**Task details**
For this exercise, set down all the records exactly as given.

*** Opening of Provided data ***

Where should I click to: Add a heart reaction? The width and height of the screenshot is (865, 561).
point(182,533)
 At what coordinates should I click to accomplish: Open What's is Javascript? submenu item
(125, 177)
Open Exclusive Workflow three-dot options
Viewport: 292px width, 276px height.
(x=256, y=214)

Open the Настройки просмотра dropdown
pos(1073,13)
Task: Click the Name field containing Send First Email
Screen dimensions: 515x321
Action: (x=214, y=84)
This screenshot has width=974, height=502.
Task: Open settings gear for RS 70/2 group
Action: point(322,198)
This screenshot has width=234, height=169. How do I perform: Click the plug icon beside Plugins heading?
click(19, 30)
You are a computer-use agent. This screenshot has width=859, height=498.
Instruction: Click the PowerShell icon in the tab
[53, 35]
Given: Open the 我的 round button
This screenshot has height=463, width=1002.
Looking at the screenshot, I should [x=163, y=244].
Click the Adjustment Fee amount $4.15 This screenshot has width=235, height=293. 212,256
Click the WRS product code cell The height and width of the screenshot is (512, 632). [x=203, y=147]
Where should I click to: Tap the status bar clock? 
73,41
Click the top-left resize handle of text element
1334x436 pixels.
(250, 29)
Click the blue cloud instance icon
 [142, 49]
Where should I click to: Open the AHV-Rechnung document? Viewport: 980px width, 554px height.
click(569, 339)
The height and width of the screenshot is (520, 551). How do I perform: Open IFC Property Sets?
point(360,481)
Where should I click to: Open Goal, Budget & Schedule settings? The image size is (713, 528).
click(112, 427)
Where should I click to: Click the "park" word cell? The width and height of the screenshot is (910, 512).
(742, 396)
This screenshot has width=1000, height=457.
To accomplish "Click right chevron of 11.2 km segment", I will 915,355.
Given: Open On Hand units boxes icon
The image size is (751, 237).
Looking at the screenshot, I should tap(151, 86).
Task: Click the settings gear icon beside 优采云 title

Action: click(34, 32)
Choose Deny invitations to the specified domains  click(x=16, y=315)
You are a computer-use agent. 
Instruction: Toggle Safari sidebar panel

*** Close of Provided data ***

**Task solution**
Where should I click to: Add a heart reaction? The width and height of the screenshot is (865, 561).
point(182,533)
 At what coordinates should I click to accomplish: Open What's is Javascript? submenu item
(125, 177)
Open Exclusive Workflow three-dot options
Viewport: 292px width, 276px height.
(x=256, y=214)

Open the Настройки просмотра dropdown
pos(1073,13)
Task: Click the Name field containing Send First Email
Screen dimensions: 515x321
Action: (x=214, y=84)
This screenshot has width=974, height=502.
Task: Open settings gear for RS 70/2 group
Action: point(322,198)
This screenshot has width=234, height=169. How do I perform: Click the plug icon beside Plugins heading?
click(19, 30)
You are a computer-use agent. This screenshot has width=859, height=498.
Instruction: Click the PowerShell icon in the tab
[53, 35]
Given: Open the 我的 round button
This screenshot has height=463, width=1002.
Looking at the screenshot, I should [x=163, y=244].
Click the Adjustment Fee amount $4.15 This screenshot has width=235, height=293. 212,256
Click the WRS product code cell The height and width of the screenshot is (512, 632). [x=203, y=147]
Where should I click to: Tap the status bar clock? 
73,41
Click the top-left resize handle of text element
1334x436 pixels.
(250, 29)
Click the blue cloud instance icon
 [142, 49]
Where should I click to: Open the AHV-Rechnung document? Viewport: 980px width, 554px height.
click(569, 339)
The height and width of the screenshot is (520, 551). How do I perform: Open IFC Property Sets?
point(360,481)
Where should I click to: Open Goal, Budget & Schedule settings? The image size is (713, 528).
click(112, 427)
Where should I click to: Click the "park" word cell? The width and height of the screenshot is (910, 512).
(742, 396)
This screenshot has width=1000, height=457.
To accomplish "Click right chevron of 11.2 km segment", I will 915,355.
Given: Open On Hand units boxes icon
The image size is (751, 237).
Looking at the screenshot, I should tap(151, 86).
Task: Click the settings gear icon beside 优采云 title

Action: click(34, 32)
Choose Deny invitations to the specified domains  click(x=16, y=315)
You are a computer-use agent. 
Instruction: Toggle Safari sidebar panel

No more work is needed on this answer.